2. Additional expectations for record-keeping are set out in other College policies, including Medical Records Management, Transitions in Care, Closing a Medical Practice, Protecting Personal Health Information, Managing Tests, Consent to Treatment, and Prescribing Drugs.

3. Medicine Act, General Regulation, s. 18(3).

4. There are circumstances where a physician’s records are transcribed on the physician’s behalf. In these circumstances the notation “dictated but not read” is often used to signify that that the physician has not yet reviewed the transcription for accuracy. The Canadian Medical Protective Association’s article "Dictated but not read": Unreviewed clinical record entries may pose risks sets out advice on how to mitigate risks when dictating medical record entries or reports.

5. Section 18(3)(b) of Medicine Act, General Regulation requires records to be kept in a systematic manner.

6. Additional guidance related to appropriate documentation is set out in the Advice to the Profession: Medical Records Documentation document.

7. Section 17.4 (5) of the Health Insurance Act requires records to be prepared promptly when the service is provided. Additional guidance on best practices for documentation completion is set out in the Advice to the Profession: Medical Records Documentation document.
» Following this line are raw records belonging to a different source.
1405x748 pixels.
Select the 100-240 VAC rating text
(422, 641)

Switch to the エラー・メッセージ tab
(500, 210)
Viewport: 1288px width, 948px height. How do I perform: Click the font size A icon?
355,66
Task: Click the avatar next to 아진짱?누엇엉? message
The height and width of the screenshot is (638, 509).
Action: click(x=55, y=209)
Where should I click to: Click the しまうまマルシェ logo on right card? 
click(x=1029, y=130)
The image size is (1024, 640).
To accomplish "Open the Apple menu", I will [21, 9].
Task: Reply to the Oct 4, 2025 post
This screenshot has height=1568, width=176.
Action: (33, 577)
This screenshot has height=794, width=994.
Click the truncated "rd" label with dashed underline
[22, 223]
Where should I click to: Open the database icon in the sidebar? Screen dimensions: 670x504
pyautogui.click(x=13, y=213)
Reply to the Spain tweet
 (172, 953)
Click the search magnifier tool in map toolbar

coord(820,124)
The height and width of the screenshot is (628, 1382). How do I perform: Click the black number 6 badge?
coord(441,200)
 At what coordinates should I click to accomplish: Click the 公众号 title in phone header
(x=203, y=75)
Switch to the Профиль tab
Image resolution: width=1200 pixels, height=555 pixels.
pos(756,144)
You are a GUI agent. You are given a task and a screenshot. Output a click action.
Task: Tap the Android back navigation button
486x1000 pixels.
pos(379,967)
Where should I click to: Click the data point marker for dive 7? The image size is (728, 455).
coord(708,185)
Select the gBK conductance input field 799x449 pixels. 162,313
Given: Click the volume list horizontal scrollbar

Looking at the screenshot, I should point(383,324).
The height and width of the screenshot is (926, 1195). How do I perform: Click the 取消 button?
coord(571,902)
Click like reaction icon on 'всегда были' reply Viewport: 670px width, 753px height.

8. Some components of the medical record have specific requirements for completion. Please see the College’s Transitions in Care policy for expectations related to completing and distributing discharge summaries and consultation reports.

9. For additional guidance related to templates please refer to the Advice to the Profession: Medical Records Documentation document.

10. Section 18(1) paragraphs 1 and 2 of the Medicine Act, General Regulation require physicians to make records for each patient containing the patient’s name, address, date of birth and Ontario health number, where applicable.

11. Documenting the date of the professional encounter is a requirement under s.18 of the Medicine Act, General Regulation; s. 19(2) of the Public Hospitals Act, Hospital Management Regulation requires each entry in a medical record to indicate the date on which it was made.

12. A sustained physician-patient relationship is physician-patient relationship where care is actively managed over multiple encounters.

13. There may be variations in content and format of the CPP or equivalent patient health summary based on the physician’s practice area and the nature of the physician-patient relationship (i.e., whether there is a sustained physician-patient relationship).

14. For a consultation, s.18 (1) of the Medicine Act, General Regulation requires medical records to contain indication of the name and address of the primary care physician and of any health professional who referred the patient.

15. For additional guidance regarding information that must be contained in a referral note and consultation report, please refer to the College’s Transitions in Care policy.

16. Guidance for documenting operative and procedural notes is set out in the Advice to the Profession: Medical Records Documentation document.

17. Sections 19(4) and 19(5) of the Public Hospitals Act, Hospital Management Regulation set out a number of additional requirements for documentation in a hospital setting. Physicians who practise in hospitals are advised to refer to the regulation for information about the specific requirements.

18. For expectations related to e-mail communications with patients please refer to the College’s Protecting Personal Health Information policy. 

19. These requirements are reflective of PHIPA, s. 55(10).

20. With an electronic record, this can be achieved by using a digital strikeout (e.g., “track changes”) or where this is not possible, an addendum explaining the necessary changes.

21. PHIPA, s. 55 (10).

22. PHIPA, s. 55(11). For additional requirements pertaining to corrections, please refer to s. 55 of PHIPA.